Task details: Write out again, word for word, the lines below from the line that holds "Where should I" through the line that holds "Image resolution: width=521", omitting pictures.

+---+

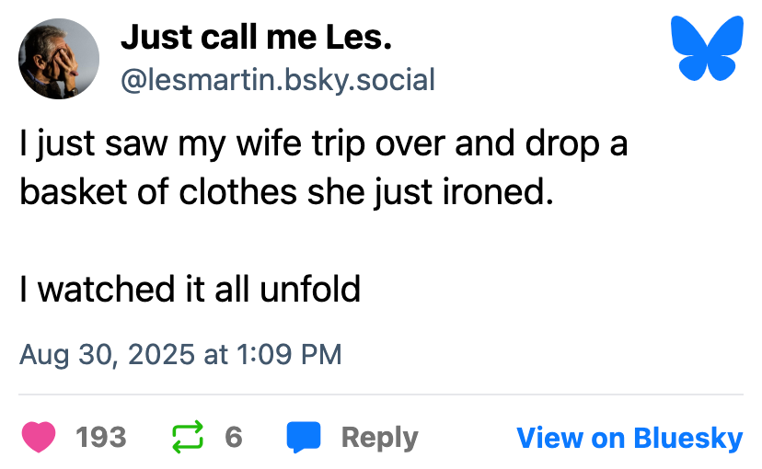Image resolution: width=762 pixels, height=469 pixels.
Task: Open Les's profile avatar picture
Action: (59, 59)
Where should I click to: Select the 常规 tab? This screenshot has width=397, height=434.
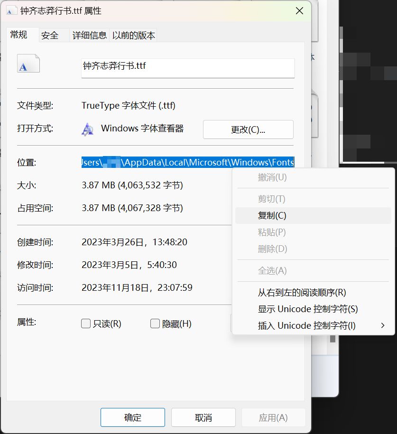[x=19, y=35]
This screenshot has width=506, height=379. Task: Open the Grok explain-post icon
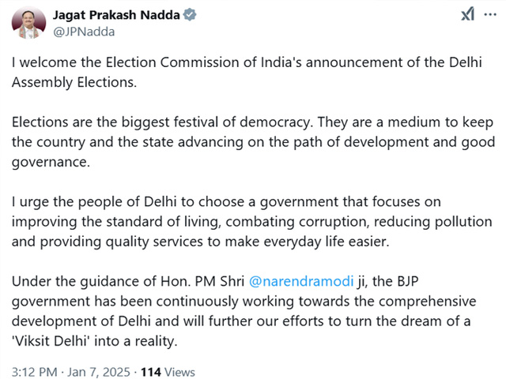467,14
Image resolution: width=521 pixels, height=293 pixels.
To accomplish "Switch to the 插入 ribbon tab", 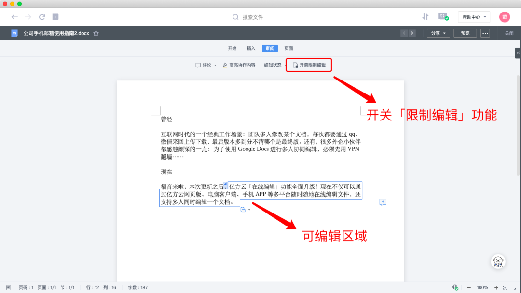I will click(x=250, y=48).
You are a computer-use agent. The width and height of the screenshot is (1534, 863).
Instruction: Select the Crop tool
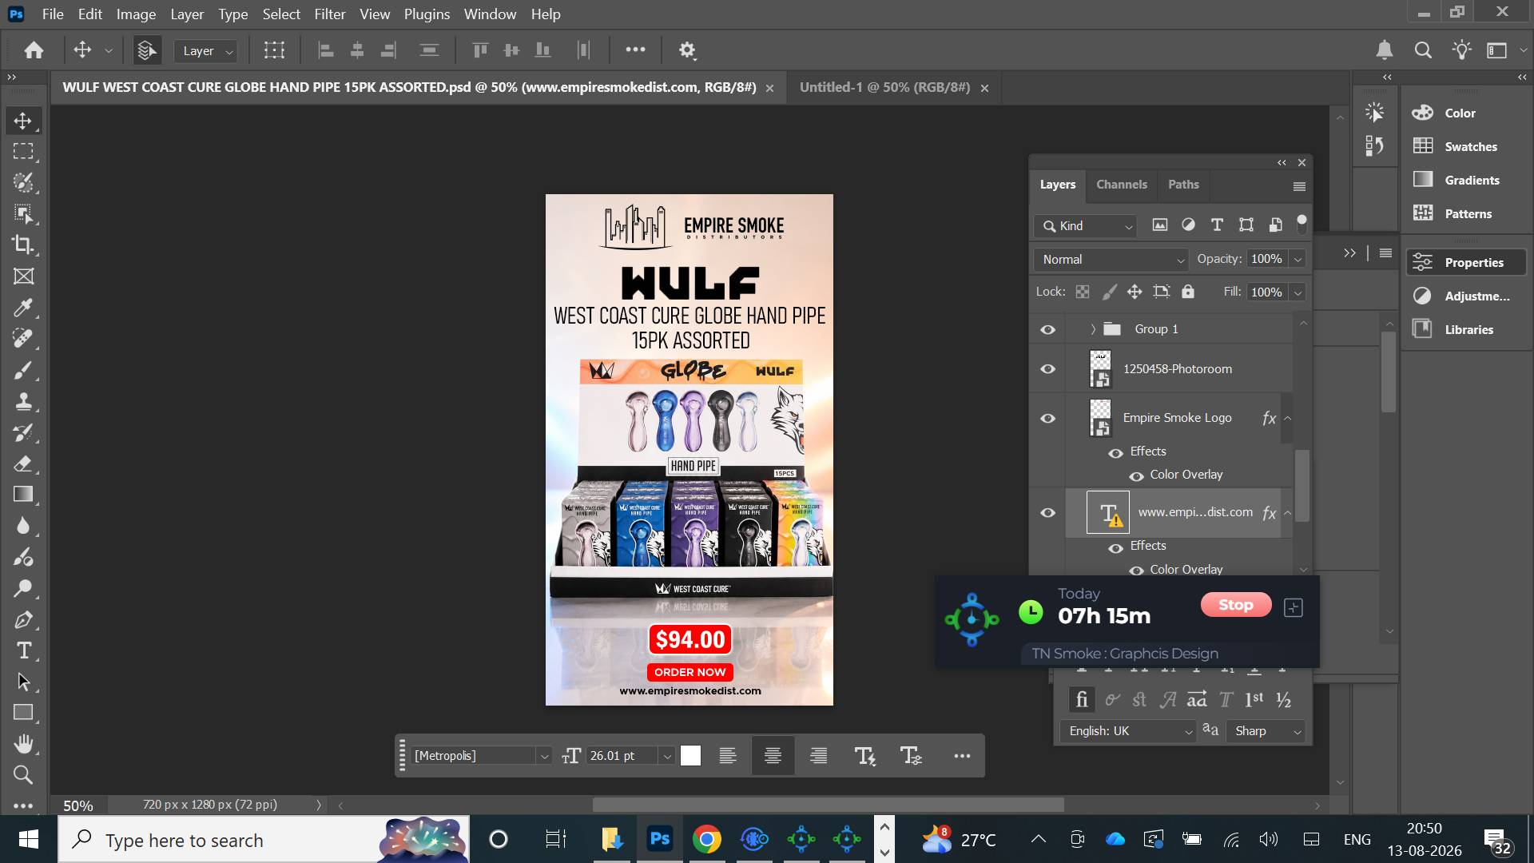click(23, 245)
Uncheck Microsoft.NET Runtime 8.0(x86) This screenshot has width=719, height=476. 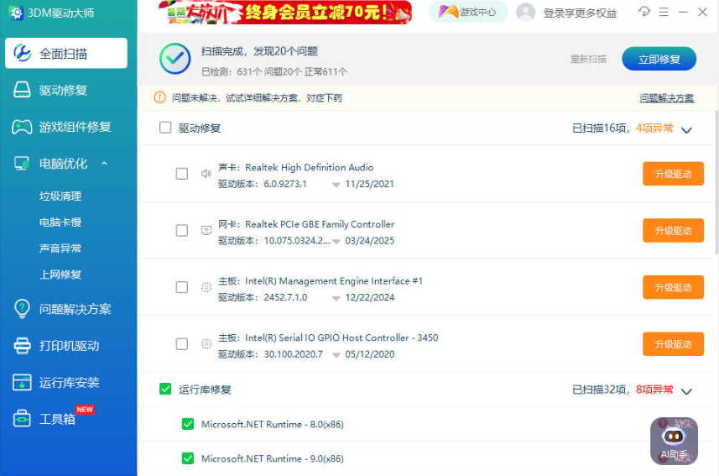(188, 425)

+---+

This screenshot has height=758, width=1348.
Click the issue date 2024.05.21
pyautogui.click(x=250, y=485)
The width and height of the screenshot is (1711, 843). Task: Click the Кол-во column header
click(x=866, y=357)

+---+

Result:
Where should I click to: Select the 常规 tab? This screenshot has width=397, height=434.
[x=19, y=35]
This screenshot has width=506, height=379. Task: Open the Grok explain-post icon
467,14
Image resolution: width=521 pixels, height=293 pixels.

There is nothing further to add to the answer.